Call it something like New Years 2013. I’ve been at a party with Sam and Michael. Sam holds me under the arms and Michael grabs a foot in each hand and they carry me down the steps and then fifty metres up Pirie Street to my sister’s flat, where they sheepishly hand me over at the door. Elise laughs, puts me on a chair in the shower and washes the vomit out of my hair.
It’s less than a year ago and I’m sitting on the blue couch at Elise’s house, breathing harder than normal, which is to say, really really hard. Elise is asking “and what else?” and I am saying, “email Libby,” and Elise is writing down “email Libby: approx 15 mins”. We finish the list, and then she writes a timetable for the next two days and shows me that I can finish it all in time, plus take breaks and sleep. I revert to my regular heavy breathing.

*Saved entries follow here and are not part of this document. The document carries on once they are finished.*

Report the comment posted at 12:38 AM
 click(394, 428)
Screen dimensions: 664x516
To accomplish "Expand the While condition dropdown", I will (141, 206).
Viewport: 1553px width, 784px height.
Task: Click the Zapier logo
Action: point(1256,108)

I bought tickets to the Vengaboys concert when I was manic in March 2016, but now it’s November 2016 and I’m profoundly broke and depressed. Elise helps me sell the tickets on Facebook and then takes me to Staglands to cheer me up. She takes a picture of me ugly- crying when I see the ducklings.
On an undisclosed date, I’m sitting in Elise’s car outside my flat, anxious to go in. I’m scared ofmy flatmate. Elise says, “would you like me to come in and punch her in the face?” I laugh and go in by myself.
Callum and Hera are drifting into a party somewhere in Aro Valley while they wait for me to get weed, but I’m lying on the footpath on Marama Crescent, screaming into the concrete. I think it’s 2016 again, classic 2016. Jamie finds me and I say I want my sister. Moments later Elise and
Jake pull up in the van and I say I want to go to the hospital, so they take me to the hospital.
In the year 2000, she gets S Club for her birthday. She’s in a good mood and I’m allowed in her enormous goddamn room. She’s on the phone to Rosa and I’m dancing to Everybody Wants Ya. She cracks up when I sing “I’m no foooool, ’cause I got cheow.” I think I’m doing an impressive job of the accent. She goes, “listen to how Freya says ‘you’,” and holds out the phone. I play it up: “’cause I got cheooowwwwww!” She laughs and laughs, and I can tell Rosa is laughing too. I go “what? What!” But I am happy. I know it is the good kind of getting laughed at.
It’s Christmas day 2080. Elise chucks her walker in the boot with exuberance largely unprecedented in 90-year-olds. I’m in the driver’s seat; I finally learnt to drive ten years ago when Elise got caught at a police checkpoint where they were doing random eye tests. Mum and Dad have kept up their end of the deal they made when they decided to bring us into the world, which was to never ever under any circumstances ever die. We’ve just said bye to Dad for the eighth time, after he hobbled out to the car holding up two bottles of excess orange juice (he outdid himself this year, Elise reckons she saw seventy orange rinds in the compost). We’re headed to Mum’s, where I am hoping I will get to put the pomegranate on the top of the trifle for once in my life. The car is exceptionally old, just like us, and still has a CD slot. Elise holds up a disk with faded vivid on it: “S Club 1999 (+ Reach)” in her unmistakable handwriting. She knows it’s the right one, but she doesn’t trust her eyes since her licence got confiscated. “Yup,” I say, and she pushes it into the player. Bring It All Back makes its traditional Christmas Day entrance through the speakers as I pull out of the driveway, and we’re on our way. Just me and my big sister, old as shit in the Wellington summer, driving along, being a muthafuckin team. Just two children of a broken home cruising with the windows down, baby.